National Seniors Australia chief executive Michael O’Neill said pensions are an essential safety net.
“We also need to encourage and maximise self-reliance,” Mr O’Neill said.
Older Australians were a market opportunity rather than a burden, he said.
Council on the Ageing chief executive Ian Yates said growing older was kind of like a “grudge purchase”.
“I don’t think retirement into the future means what it used to mean but it doesn’t mean working until we drop,” Mr Yates said.
Tax reform, fiscal policy, affordable housing, health costs and workforce participation were all issues integral to retirement income.
“We need to recognise that we do have a pension system that is highly targeted,” he said.
A comprehensive, independent retirement income review was needed, he said.

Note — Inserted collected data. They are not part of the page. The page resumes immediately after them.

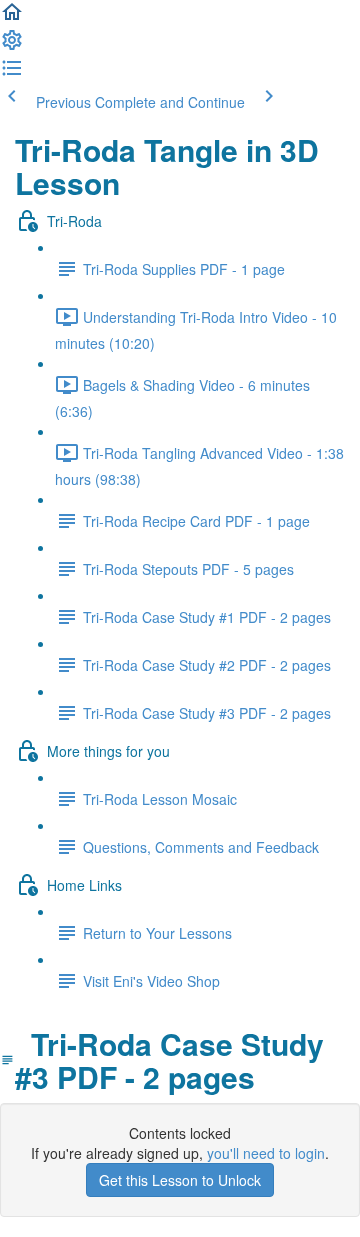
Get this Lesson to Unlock (180, 1180)
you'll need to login (266, 1153)
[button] (12, 18)
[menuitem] (12, 46)
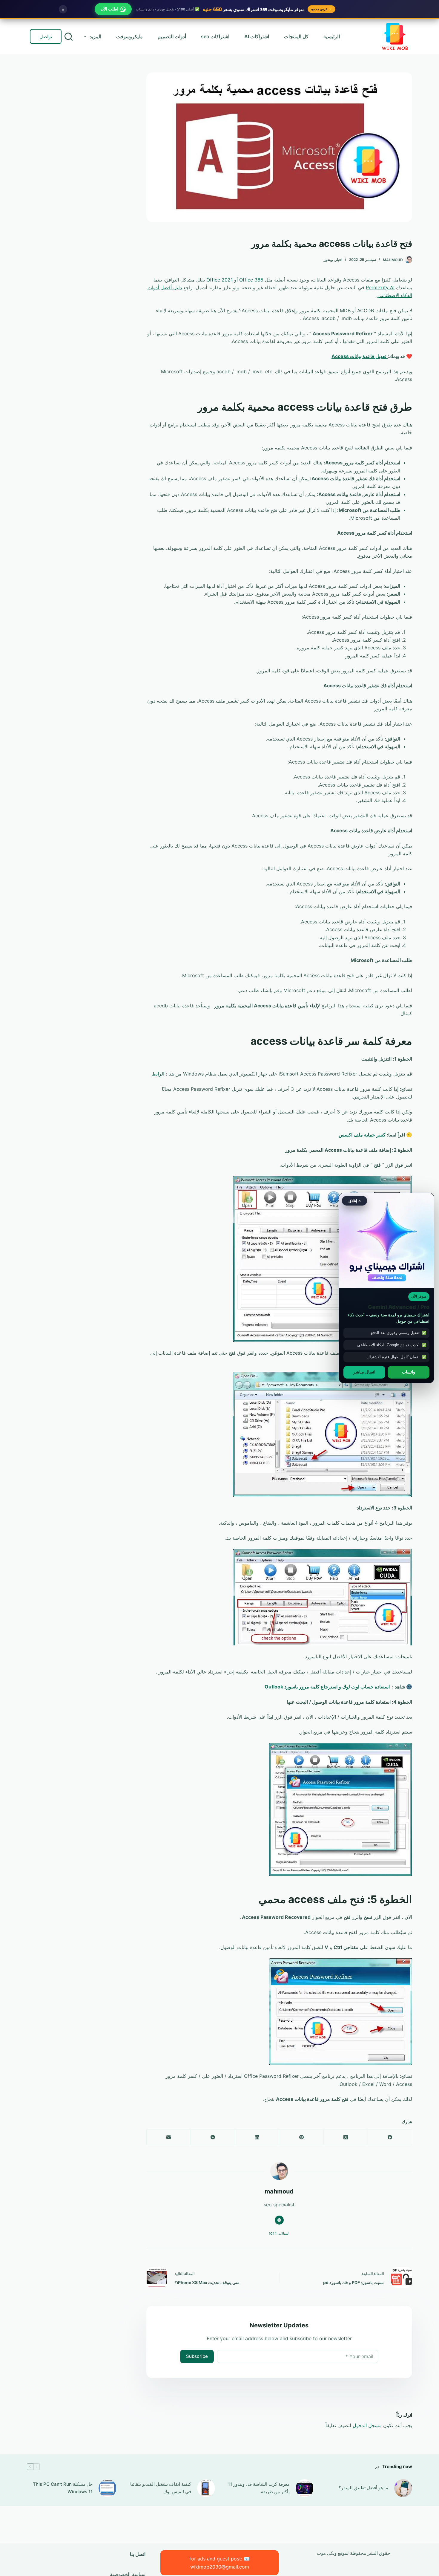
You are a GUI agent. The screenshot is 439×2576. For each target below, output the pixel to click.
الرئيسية (331, 36)
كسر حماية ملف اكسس (362, 1135)
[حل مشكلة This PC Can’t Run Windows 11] (107, 2488)
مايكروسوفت (129, 36)
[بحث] (69, 37)
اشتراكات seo (215, 36)
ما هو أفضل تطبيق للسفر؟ (363, 2488)
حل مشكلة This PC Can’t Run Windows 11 (63, 2487)
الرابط (158, 1074)
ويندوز (328, 259)
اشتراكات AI (256, 36)
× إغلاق (355, 1200)
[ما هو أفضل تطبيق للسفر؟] (403, 2488)
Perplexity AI (380, 287)
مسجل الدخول (367, 2425)
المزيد (95, 36)
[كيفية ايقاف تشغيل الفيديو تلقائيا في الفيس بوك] (206, 2488)
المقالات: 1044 (279, 2233)
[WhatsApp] (213, 2137)
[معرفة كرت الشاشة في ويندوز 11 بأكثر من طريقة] (305, 2488)
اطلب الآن (109, 9)
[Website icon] (279, 2220)
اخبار (338, 259)
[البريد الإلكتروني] (168, 2137)
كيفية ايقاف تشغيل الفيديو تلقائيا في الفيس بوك (160, 2487)
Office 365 (251, 280)
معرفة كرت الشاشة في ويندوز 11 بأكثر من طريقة (259, 2487)
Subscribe (197, 2356)
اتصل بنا (137, 2554)
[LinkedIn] (257, 2137)
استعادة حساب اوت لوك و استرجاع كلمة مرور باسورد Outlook (327, 1687)
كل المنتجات (296, 36)
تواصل (45, 36)
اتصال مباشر (364, 1372)
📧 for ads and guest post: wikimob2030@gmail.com (219, 2562)
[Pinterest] (301, 2137)
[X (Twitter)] (345, 2137)
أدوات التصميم (172, 36)
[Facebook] (390, 2137)
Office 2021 (219, 280)
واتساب (408, 1372)
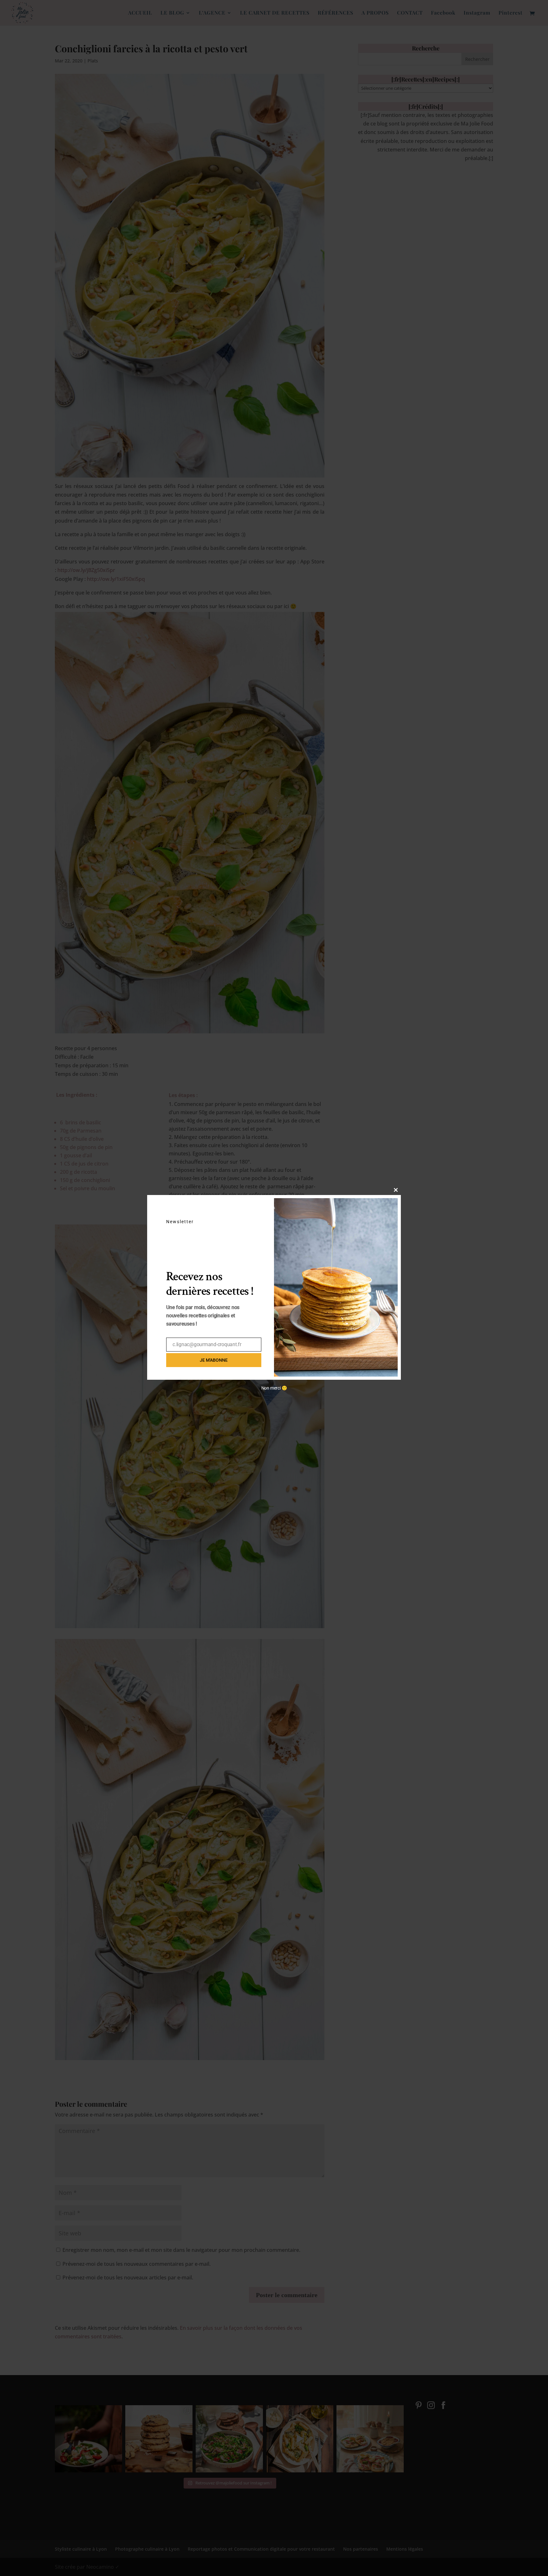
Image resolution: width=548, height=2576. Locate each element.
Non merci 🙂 (274, 1388)
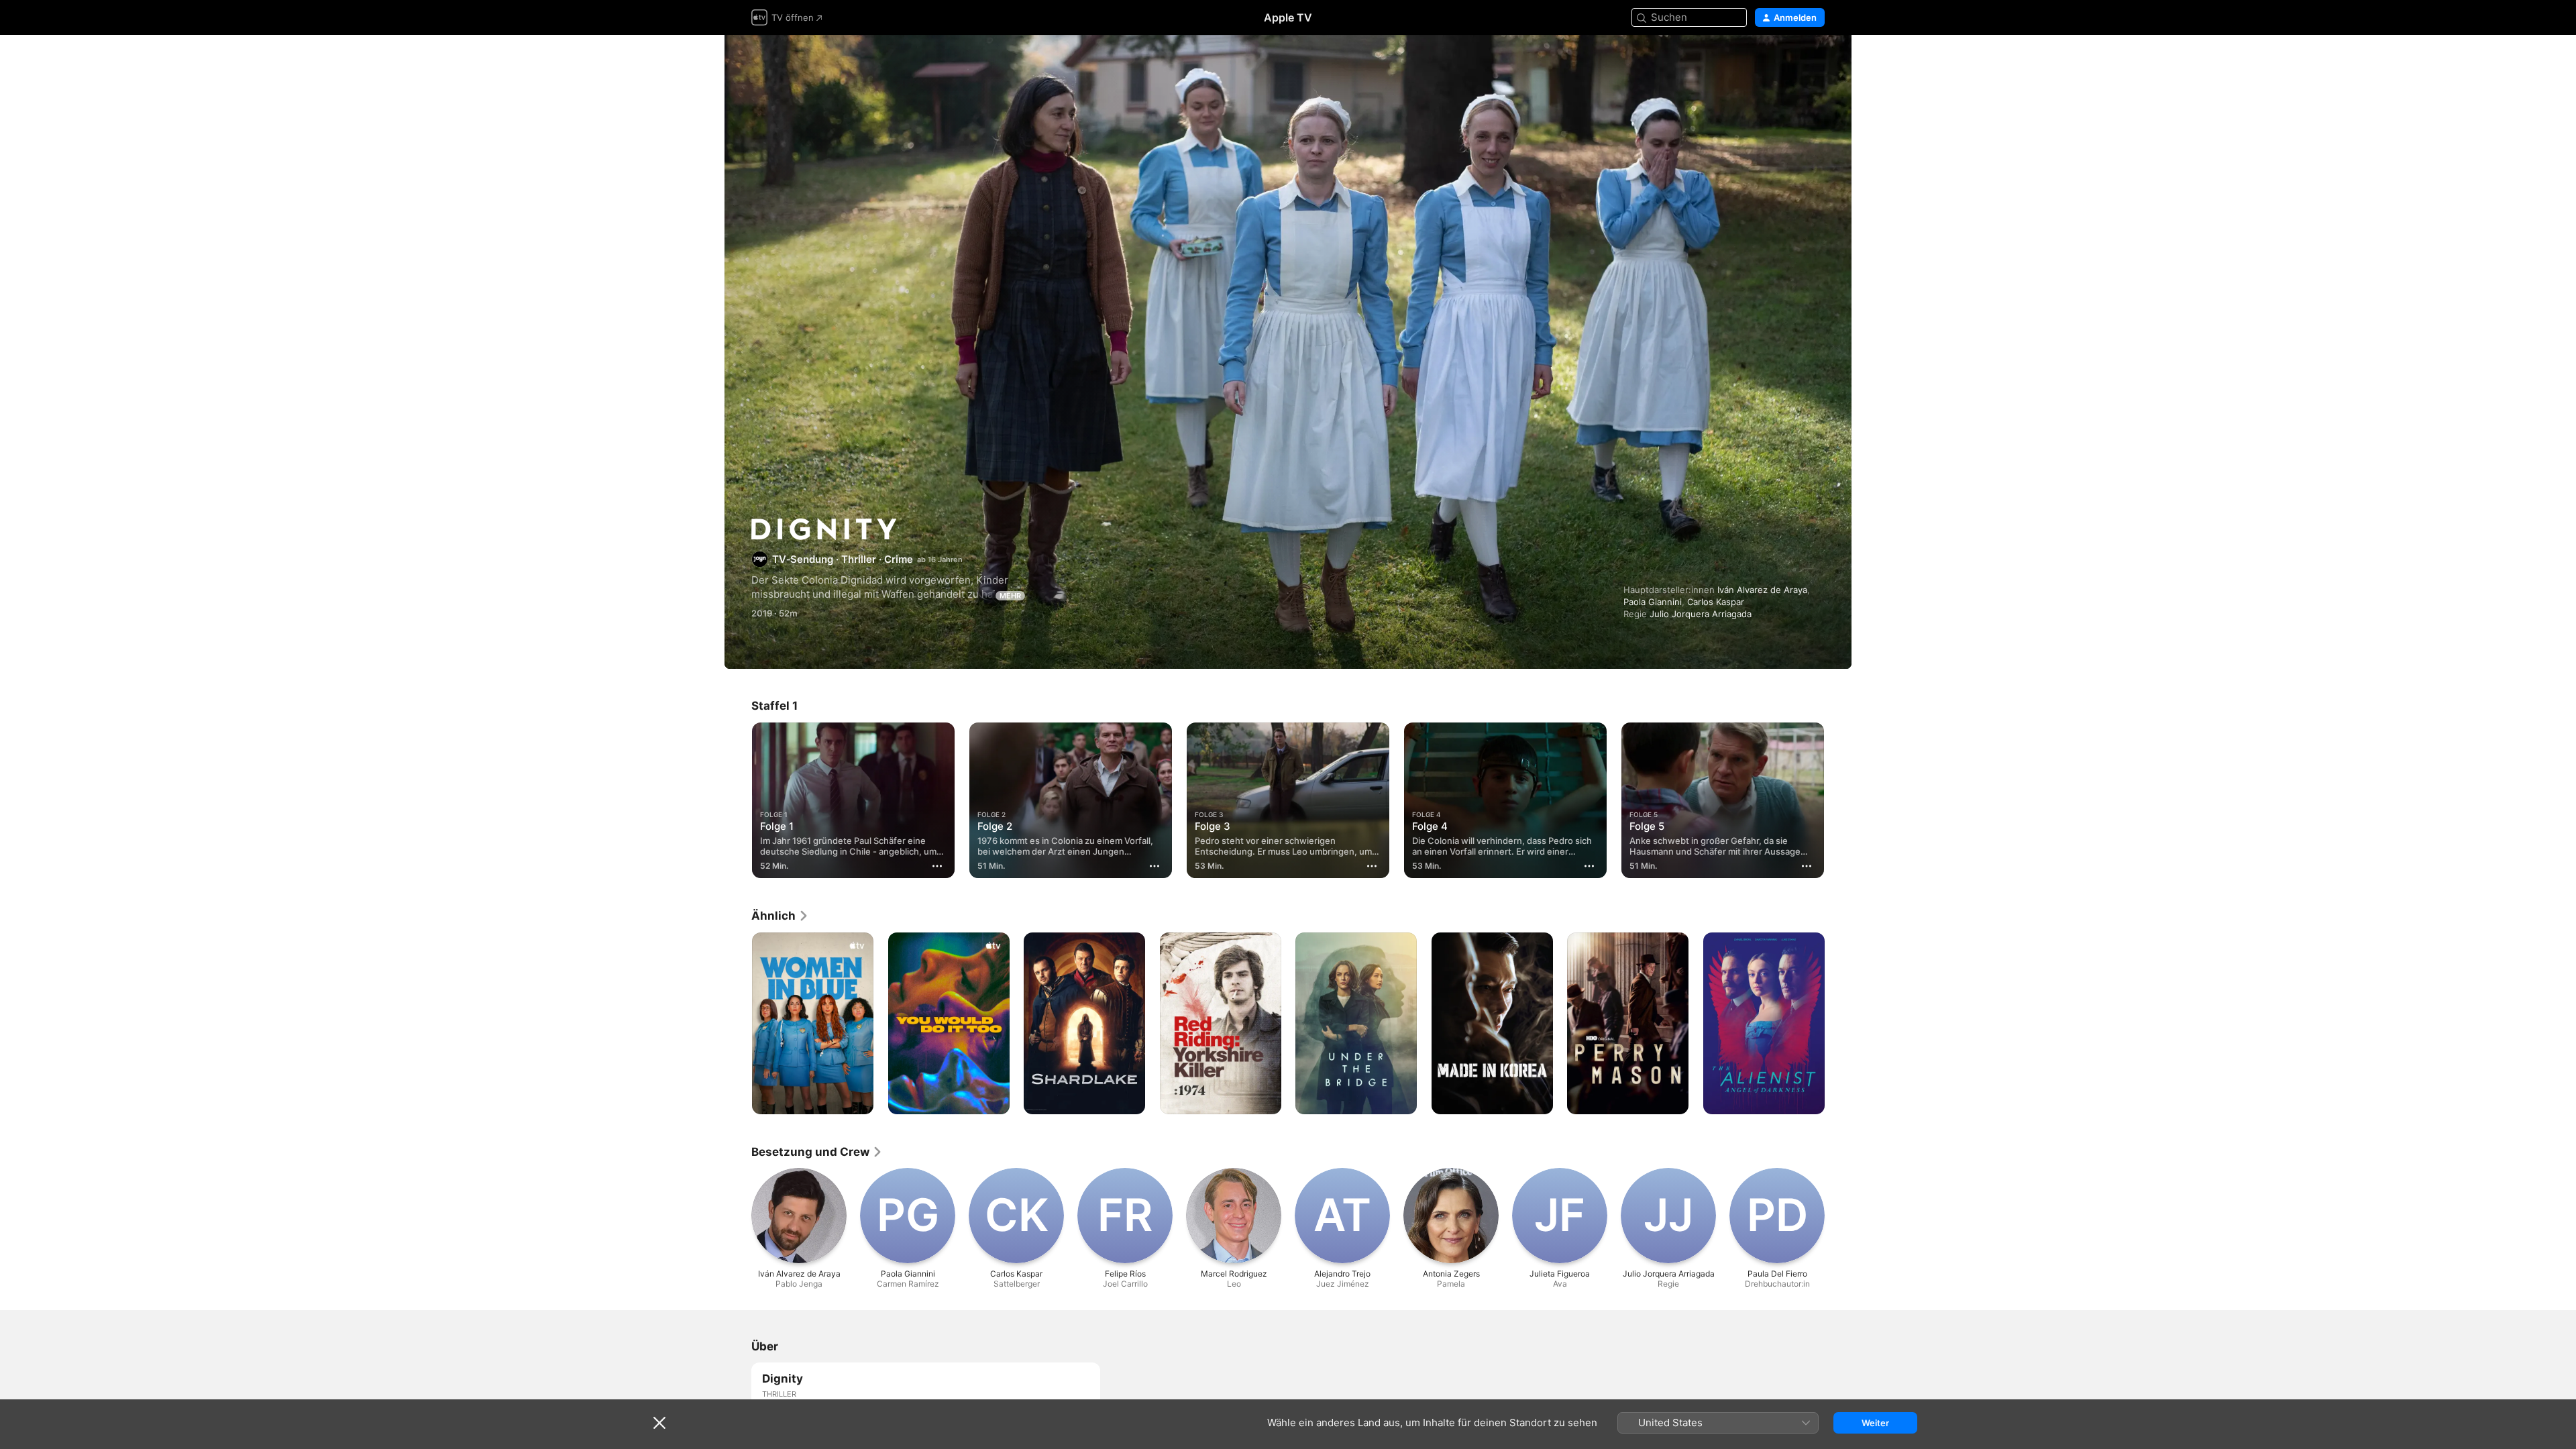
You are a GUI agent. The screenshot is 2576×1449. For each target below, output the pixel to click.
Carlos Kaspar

So we went into the day knowing the issue needed to be addressed, and left with people saying it needed to be addressed… Does that make a good summit?
Mr Hawke, who was Prime Minister from 1983-91 is a great believer that the Government’s National Economic Summit in April 1983, was a springboard for the transformative reforms delivered in the 1980s and 90s.
“I fundamentally believed that there had to be significant reform because the Australian economy was going backwards,” Mr Hawke said. “I always quote the words of Lee Kuan Yew, who in 1980 said if Australia kept going the way it was, it would end up as ‘the poor white trash of Asia’. I believed he was right.
“So I called the summit. I asked Treasury to give all of the delegates all the information that we had been given. I wanted people to have an objective assessment of the challenges and dangers that faced the economy and to know the things that had to be done in response.”